## TO BE DONE
1/ Check each statement against the simplicial sets involution page, answering yes or no and quoting the words from the page that settle it: (a) X.op is used as an abbreviation for opFunctor.obj X. (b) The page reports that an isomorphism nerve Cᵒᵖ ≅ (nerve C).op has already been constructed. (c) opFunctor is a functor from SSet to SSet.
2/ According to the TODO list on the simplicial sets involution page, what should the involution send the horn horn n i to?
3/ Continue the simplicial sets involution page from the point where it stops.

## TEXT EXCERPT
-------
The covariant involution of the category of simplicial sets

In this file, we define the covariant involution opFunctor : SSet ⥤ SSet of the category of simplicial sets that is induced by the covariant involution SimplexCategory.op : SimplexCategory ⥤ SimplexCategory. We use an abbreviation X.op for opFunctor.obj X.

TODO

• Show that this involution sends Δ[n] to itself, and that via this identification, the horn horn n i is sent to horn n i.rev (@joelriou)
• Construct an isomorphism nerve Cᵒᵖ ≅ (nerve C).op (@robin-carlier)
• Show that the topological realization of X.op identifies to the topological realization of X (@joelriou)

def SSet.opFunctor : CategoryTheory.Functor SSet SSet

The covariant involution of the category of simplicial sets that is induced by SimplexCategory.rev : SimplexCategory ⥤ SimplexCategory.
-------
## EXTRACTED ENTRIES
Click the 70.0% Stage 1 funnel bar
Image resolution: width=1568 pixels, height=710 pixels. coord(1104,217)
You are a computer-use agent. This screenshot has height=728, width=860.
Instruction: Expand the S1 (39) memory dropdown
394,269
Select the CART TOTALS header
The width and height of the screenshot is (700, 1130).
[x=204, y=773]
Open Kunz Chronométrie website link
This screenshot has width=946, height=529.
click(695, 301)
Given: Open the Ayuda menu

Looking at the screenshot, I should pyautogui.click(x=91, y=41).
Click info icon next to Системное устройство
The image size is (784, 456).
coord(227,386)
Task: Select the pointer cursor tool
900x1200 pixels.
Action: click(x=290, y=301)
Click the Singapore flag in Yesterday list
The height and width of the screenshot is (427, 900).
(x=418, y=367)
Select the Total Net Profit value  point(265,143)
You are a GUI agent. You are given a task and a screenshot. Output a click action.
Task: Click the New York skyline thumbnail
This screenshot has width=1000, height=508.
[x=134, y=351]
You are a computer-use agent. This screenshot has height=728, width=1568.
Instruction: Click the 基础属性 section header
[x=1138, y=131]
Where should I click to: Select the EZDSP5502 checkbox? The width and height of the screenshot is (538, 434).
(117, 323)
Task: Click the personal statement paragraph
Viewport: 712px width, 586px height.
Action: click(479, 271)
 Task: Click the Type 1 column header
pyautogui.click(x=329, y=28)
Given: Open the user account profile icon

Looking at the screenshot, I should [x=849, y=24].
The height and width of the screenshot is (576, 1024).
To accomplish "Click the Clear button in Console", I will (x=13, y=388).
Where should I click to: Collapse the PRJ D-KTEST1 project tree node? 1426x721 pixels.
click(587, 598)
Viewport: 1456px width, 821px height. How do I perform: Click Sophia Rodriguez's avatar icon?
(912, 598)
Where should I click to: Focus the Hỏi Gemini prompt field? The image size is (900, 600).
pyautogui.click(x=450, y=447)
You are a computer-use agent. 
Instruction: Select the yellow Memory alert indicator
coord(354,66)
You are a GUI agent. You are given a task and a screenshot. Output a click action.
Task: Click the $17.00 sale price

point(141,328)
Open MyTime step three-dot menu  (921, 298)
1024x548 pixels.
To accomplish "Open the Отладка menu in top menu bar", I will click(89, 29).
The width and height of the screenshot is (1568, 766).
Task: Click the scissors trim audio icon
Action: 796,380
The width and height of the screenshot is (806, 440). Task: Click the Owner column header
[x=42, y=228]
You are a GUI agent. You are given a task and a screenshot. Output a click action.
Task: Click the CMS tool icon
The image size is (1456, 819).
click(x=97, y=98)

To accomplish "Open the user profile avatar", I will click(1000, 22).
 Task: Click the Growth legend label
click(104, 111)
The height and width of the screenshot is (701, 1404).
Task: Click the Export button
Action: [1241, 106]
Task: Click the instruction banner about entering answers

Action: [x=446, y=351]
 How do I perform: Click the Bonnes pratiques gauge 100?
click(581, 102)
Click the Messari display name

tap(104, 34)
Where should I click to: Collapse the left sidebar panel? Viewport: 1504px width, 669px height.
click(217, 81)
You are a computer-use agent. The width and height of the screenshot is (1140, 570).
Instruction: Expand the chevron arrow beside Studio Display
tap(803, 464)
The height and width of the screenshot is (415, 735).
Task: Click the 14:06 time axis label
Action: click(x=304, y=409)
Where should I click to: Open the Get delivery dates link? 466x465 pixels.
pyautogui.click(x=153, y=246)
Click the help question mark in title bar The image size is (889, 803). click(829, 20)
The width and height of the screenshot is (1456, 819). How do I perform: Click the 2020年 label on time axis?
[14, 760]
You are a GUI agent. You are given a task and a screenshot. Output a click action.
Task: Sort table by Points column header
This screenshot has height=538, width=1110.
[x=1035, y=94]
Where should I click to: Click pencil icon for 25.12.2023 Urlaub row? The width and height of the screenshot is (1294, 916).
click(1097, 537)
-------
## ANSWERS TO THE EXERCISES
1/
(a) Yes: "We use an abbreviation X.op for opFunctor.obj X."
(b) No: it appears under "TODO" as "Construct an isomorphism nerve Cᵒᵖ ≅ (nerve C).op (@robin-carlier)".
(c) Yes: "def SSet.opFunctor : CategoryTheory.Functor SSet SSet"

2/ It should send it to horn n i.rev.

3/
Equations

• SSet.opFunctor = SimplicialObject.opFunctor

@[reducible, inline]

abbrev SSet.op (X : SSet) : SSet

The image of a simplicial set by the involution opFunctor : SSet ⥤ SSet.

Equations

• X.op = SSet.opFunctor.obj X

def SSet.opObjEquiv {X : SSet} {n : SimplexCategoryᵒᵖ} : X.op.obj n ≃ X.obj n

The type of n-simplices of X.op identify to type of n-simplices of X.

Equations

• SSet.opObjEquiv = Equiv.refl (X.op.obj n)

theorem SSet.opFunctor_map {X Y : SSet} (f : X ⟶ Y) {n : SimplexCategoryᵒᵖ} (x : X.op.obj n) : (opFunctor.map f).app n x = opObjEquiv.symm (f.app n (opObjEquiv x))

theorem SSet.op_map (X : SSet) {n m : SimplexCategoryᵒᵖ} (f : n ⟶ m) (x : X.op.obj n) : X.op.map f x = opObjEquiv.symm (X.map (SimplexCategory.rev.map f.unop).op (opObjEquiv x))

@[simp]

theorem SSet.op_δ (X : SSet) {n : ℕ} (i : Fin (n + 2)) (x : X.obj (Opposite.op (SimplexCategory.mk (n + 1)))) : CategoryTheory.SimplicialObject.δ X.op i x = opObjEquiv.symm (CategoryTheory.SimplicialObject.δ X i.rev (opObjEquiv x))

@[simp]

theorem SSet.op_σ (X : SSet) {n : ℕ} (i : Fin (n + 1)) (x : X.obj (Opposite.op (SimplexCategory.mk n))) : CategoryTheory.SimplicialObject.σ X.op i x = opObjEquiv.symm (CategoryTheory.SimplicialObject.σ X i.rev (opObjEquiv x))

def SSet.opFunctorCompOpFunctorIso : opFunctor.comp opFunctor ≅ CategoryTheory.Functor.id SSet

The functor opFunctor : SSet ⥤ SSet is an involution.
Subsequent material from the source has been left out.